Philadelphia-based photographer Zoe Strauss was drawn to Pittsburgh for a project crafting a collective portrait of the Homestead area for one reason: Homestead.
"Homestead is so important for its labor history, steelmaking history and in how it will continue to move forward," Ms. Strauss said. "It's also important for how it is shifting and changing -- while remaining the same."
To compile photographs for her commissioned, "homesteading" project for the 2013 Carnegie International exhibition at the Carnegie Museum of Art, Ms. Strauss will be taking portrait photographs at the Homestead Portrait Studio, 215 E. Eighth Ave., Homestead.
All those who live or work in Homestead, West Homestead, Munhall, or the 15120 ZIP code, as well as all current and retired members of the United Steelworkers are invited to have a free 5-inch by 7-inch portrait done by Ms. Strauss.
The program began this week, and portraits will be taken until 500 are done.
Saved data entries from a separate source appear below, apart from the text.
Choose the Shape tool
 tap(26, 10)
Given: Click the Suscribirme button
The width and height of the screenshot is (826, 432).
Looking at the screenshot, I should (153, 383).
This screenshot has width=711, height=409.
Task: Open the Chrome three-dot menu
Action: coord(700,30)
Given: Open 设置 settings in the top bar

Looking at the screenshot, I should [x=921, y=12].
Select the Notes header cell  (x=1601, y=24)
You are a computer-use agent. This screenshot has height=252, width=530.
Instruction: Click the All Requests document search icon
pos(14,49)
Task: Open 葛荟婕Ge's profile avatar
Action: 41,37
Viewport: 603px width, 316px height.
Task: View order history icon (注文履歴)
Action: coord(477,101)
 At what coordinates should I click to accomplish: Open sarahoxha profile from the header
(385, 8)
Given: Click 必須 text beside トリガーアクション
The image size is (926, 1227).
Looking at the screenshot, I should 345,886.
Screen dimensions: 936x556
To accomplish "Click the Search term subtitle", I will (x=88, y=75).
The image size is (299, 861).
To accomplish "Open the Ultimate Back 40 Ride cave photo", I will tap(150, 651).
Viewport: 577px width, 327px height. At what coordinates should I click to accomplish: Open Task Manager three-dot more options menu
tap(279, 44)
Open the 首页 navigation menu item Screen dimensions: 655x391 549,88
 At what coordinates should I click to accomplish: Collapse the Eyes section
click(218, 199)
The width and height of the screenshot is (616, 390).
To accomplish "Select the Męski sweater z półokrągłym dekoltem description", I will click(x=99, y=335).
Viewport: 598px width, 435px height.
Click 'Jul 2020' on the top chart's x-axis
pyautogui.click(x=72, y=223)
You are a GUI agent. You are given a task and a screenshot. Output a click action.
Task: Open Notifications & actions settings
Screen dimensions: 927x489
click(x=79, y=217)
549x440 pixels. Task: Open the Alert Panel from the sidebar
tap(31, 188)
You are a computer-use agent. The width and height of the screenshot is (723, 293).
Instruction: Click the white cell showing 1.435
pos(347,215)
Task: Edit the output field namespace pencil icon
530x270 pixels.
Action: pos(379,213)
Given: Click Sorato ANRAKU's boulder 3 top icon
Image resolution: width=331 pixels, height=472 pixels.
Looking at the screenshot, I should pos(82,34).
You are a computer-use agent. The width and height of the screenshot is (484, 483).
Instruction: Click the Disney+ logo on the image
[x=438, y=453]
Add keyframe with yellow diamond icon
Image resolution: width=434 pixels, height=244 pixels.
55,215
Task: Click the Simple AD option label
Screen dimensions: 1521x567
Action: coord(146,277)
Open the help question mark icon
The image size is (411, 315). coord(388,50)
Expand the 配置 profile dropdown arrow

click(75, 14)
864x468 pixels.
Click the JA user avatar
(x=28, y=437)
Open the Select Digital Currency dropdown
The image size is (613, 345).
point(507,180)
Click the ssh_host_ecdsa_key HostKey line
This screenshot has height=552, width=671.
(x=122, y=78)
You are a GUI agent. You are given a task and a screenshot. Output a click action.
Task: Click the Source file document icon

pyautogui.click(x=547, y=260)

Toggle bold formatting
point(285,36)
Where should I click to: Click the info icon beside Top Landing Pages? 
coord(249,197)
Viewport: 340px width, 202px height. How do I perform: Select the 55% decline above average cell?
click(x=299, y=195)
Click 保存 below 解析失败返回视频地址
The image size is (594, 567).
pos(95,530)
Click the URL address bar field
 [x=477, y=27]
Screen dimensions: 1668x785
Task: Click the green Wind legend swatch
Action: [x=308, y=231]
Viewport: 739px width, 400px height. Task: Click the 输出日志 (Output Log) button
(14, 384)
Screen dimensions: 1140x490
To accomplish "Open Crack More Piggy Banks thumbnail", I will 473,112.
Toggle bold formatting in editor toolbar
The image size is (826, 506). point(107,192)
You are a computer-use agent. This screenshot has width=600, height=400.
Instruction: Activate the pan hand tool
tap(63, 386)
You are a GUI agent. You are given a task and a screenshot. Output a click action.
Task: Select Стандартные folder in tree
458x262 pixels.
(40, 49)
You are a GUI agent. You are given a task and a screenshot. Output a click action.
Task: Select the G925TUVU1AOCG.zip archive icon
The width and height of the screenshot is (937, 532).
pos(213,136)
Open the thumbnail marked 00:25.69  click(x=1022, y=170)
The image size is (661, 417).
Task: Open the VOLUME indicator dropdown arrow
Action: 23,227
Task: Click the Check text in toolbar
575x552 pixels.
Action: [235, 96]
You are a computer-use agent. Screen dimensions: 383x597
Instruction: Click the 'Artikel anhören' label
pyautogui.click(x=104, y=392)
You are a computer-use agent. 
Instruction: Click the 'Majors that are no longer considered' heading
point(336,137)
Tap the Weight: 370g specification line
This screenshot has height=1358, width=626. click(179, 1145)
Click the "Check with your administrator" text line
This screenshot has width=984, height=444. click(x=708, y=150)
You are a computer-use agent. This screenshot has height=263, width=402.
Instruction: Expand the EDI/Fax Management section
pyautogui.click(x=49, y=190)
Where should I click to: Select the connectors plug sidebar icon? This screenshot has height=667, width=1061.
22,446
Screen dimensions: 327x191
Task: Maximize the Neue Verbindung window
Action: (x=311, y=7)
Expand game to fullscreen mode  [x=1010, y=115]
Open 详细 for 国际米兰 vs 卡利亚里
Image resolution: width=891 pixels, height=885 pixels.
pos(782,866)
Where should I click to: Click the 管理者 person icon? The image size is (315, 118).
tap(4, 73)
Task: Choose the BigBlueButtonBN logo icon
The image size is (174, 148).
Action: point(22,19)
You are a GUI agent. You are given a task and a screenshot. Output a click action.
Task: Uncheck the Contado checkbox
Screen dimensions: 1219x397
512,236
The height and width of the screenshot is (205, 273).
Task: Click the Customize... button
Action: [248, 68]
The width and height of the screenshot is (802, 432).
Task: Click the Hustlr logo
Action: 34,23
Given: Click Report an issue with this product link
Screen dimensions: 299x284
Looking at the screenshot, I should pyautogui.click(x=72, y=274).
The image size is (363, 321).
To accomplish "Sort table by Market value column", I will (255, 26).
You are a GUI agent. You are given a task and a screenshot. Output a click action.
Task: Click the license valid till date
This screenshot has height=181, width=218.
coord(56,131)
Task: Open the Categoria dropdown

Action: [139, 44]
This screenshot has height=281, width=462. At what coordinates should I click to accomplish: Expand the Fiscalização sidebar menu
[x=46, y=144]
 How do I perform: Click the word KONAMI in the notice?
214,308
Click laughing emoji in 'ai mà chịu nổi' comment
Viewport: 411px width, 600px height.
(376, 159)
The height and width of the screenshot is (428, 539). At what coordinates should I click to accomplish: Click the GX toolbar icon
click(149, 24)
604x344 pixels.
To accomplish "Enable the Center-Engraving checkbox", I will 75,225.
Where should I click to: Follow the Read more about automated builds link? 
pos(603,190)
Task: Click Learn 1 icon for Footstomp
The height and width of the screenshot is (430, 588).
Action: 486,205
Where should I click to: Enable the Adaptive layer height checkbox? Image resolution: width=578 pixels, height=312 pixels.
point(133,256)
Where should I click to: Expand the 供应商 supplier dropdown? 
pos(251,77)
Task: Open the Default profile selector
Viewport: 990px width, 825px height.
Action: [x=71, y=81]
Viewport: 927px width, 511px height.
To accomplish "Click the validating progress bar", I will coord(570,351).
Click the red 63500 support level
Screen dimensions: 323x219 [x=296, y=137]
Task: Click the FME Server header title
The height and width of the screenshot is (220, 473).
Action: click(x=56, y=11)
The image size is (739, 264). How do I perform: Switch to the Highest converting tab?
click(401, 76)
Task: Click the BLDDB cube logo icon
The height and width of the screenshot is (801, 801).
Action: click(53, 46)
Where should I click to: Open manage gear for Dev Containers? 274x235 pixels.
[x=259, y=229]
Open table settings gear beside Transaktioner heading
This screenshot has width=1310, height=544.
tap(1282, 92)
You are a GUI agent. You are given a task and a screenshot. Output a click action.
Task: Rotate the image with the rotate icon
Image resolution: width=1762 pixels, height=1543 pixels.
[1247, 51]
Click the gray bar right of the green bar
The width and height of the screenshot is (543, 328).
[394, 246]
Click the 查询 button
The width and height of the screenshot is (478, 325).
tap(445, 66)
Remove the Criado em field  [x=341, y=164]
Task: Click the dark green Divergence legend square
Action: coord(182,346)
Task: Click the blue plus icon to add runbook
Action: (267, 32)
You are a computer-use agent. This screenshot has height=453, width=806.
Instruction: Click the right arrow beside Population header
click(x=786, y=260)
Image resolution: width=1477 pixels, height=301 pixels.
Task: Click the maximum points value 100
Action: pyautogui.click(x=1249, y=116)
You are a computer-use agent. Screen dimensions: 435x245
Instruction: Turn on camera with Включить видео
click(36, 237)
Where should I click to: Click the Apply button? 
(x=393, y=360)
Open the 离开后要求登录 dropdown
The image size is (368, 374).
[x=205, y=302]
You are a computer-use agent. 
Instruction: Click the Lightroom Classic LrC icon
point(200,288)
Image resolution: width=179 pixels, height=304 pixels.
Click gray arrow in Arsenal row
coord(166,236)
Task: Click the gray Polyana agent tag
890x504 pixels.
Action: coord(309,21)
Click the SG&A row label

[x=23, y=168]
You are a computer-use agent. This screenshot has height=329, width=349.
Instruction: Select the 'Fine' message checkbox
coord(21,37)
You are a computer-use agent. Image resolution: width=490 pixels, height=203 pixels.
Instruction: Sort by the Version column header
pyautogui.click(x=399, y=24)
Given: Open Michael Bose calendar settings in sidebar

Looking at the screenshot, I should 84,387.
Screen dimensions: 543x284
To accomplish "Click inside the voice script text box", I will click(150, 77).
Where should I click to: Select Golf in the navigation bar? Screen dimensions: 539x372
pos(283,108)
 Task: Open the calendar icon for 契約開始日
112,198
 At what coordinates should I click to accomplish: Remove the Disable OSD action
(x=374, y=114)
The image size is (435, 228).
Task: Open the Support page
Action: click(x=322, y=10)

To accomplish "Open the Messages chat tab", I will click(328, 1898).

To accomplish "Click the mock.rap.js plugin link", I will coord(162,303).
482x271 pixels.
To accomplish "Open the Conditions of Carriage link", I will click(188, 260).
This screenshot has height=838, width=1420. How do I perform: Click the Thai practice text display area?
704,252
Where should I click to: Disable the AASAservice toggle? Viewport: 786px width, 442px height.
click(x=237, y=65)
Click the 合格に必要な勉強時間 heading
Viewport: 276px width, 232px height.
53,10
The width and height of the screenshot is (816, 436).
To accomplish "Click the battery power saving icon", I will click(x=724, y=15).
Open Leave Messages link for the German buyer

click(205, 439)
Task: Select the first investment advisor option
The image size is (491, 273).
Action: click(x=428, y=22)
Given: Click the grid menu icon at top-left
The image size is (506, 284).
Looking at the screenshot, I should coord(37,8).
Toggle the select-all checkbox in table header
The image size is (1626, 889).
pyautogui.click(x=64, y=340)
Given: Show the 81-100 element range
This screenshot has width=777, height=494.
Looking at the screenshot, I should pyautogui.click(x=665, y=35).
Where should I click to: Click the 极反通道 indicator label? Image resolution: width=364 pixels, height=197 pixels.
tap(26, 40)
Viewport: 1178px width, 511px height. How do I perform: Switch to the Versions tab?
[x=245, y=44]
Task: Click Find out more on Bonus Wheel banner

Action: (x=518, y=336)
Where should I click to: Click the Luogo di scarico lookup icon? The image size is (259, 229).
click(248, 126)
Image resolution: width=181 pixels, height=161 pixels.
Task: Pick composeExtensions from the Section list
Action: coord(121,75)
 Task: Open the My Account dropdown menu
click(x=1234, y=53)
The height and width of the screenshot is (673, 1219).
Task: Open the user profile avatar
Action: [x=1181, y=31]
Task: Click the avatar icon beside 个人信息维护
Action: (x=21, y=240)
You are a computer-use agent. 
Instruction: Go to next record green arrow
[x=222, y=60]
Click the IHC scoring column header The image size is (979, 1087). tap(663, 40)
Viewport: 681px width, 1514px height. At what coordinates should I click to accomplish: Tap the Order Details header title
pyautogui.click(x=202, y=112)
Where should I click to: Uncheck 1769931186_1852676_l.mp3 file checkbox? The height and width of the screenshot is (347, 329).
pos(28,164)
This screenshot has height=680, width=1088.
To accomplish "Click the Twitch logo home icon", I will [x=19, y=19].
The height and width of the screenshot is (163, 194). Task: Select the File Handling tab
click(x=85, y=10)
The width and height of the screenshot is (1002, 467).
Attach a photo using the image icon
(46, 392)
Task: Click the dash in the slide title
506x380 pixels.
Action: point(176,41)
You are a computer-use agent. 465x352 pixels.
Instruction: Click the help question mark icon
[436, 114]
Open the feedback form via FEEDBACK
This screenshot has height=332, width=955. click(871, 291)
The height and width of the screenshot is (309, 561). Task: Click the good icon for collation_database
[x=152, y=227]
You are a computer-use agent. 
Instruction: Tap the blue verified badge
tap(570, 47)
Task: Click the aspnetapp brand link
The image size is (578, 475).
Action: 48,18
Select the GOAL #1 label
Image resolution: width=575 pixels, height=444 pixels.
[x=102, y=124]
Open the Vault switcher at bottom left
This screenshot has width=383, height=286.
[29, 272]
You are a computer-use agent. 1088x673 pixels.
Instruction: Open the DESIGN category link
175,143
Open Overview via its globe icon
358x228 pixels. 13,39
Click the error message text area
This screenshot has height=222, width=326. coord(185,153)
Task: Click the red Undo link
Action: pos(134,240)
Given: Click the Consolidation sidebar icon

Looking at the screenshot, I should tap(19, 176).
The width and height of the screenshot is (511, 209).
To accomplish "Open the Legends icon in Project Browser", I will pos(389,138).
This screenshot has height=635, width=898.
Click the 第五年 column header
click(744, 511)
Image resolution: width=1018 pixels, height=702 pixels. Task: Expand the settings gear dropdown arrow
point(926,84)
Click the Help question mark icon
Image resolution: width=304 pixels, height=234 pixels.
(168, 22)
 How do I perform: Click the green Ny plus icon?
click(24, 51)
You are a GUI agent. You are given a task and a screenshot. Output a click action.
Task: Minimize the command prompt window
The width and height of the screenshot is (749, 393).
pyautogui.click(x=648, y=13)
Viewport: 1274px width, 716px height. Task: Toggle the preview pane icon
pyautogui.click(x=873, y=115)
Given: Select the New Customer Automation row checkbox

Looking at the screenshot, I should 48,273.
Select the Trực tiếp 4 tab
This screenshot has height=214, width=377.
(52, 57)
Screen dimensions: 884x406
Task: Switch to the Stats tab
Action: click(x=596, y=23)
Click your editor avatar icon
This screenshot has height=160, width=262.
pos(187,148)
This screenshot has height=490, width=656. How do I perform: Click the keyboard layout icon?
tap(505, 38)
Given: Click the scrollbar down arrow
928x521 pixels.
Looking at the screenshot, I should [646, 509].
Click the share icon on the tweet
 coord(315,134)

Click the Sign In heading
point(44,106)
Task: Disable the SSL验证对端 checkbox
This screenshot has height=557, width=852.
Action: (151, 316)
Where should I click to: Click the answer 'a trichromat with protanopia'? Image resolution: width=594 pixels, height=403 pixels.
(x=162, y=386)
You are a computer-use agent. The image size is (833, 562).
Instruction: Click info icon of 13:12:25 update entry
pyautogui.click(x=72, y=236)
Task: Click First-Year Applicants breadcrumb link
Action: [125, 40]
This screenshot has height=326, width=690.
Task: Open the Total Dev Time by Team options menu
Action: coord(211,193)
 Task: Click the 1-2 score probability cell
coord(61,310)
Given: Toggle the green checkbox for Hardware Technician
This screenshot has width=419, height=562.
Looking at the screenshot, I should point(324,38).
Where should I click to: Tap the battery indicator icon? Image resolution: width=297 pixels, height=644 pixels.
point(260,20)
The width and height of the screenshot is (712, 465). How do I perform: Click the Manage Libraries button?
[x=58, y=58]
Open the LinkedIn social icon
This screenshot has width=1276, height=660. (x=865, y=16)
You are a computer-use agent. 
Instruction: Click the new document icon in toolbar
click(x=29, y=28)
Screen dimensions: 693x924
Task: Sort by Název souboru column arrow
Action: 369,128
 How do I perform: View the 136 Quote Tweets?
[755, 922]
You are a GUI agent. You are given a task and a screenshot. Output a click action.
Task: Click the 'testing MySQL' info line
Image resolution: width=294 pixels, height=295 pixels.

The first 200 portraits will be included in the exhibition at the Carnegie International, which will run Oct. 5 to March 16 at the museum, 4400 Forbes Ave., Oakland.
The museum will add some of the portraits to its permanent collection.
Ms. Strauss, 43, also will be snapping photographs as she walks the neighborhood; two dozen will be included in the exhibit.
Portrait-sitters will receive free admission to the museum for the International.
Carnegie International was started by steel magnate Andrew Carnegie in 1896, the year the museum opened.
Curated by Daniel Baumann, Dan Byers and Tina Kukielski, the 2013 International comprises four parts: a major exhibition of new international art, playground designs, the museum's collection, and an engagement with the city of Pittsburgh.
The city project includes citywide art projects, an art lending collection at the Braddock Carnegie Library and Ms. Strauss' portraits.
She was invited by Mr. Byers to create a collective portrait of the once-flourishing steelmaking center.
"I saw her recent work at the Philadelphia Museum of Art, and it was one of the most powerful shows of photography I had seen in a long time," he said. "Her work comes out of her relationship to her South Philadelphia neighborhood, and the connections she makes with people on the street. We thought she was perfect for Pittsburgh."
Among the 40 coming for portraits on Monday were Nicole and Lafialla Hollinger and daughter Tyra Jennings, 2, of Whitaker.
Mrs. Hollinger, 32, said she likes area schools, shopping sites and residents and she hopes that by shining a light on Homestead the empty storefronts will be filled.
"It's a great opportunity for people to come together," Mr. Hollinger, 24, said of the project.
Eddie McDonald, 25, of Homestead said he hopes the diversity depicted in the photographs will convey the message that a broad-based community of residents are living and working together to make a difference.
David Anthony Powdrill Sr., 49, of Hazelwood, works in Homestead and arrived for his portrait in suit, tie, derby tweed hat and alligator shoes.
He said he wanted to be part of the project and that his adopted neighborhood has a story to share, which the portraits will tell: "Homestead is still alive and coming back," he said.
Ms. Strauss said the project is especially relevant because "without Homestead, there would be no halls or libraries."
Portraits will be taken weekdays, noon to 2 p.m. for walk-ins and 4 to 8 p.m. by appointment. On weekends, portraits will be taken 10 a.m. to noon by appointment and 2 to 5 p.m. for walk-ins.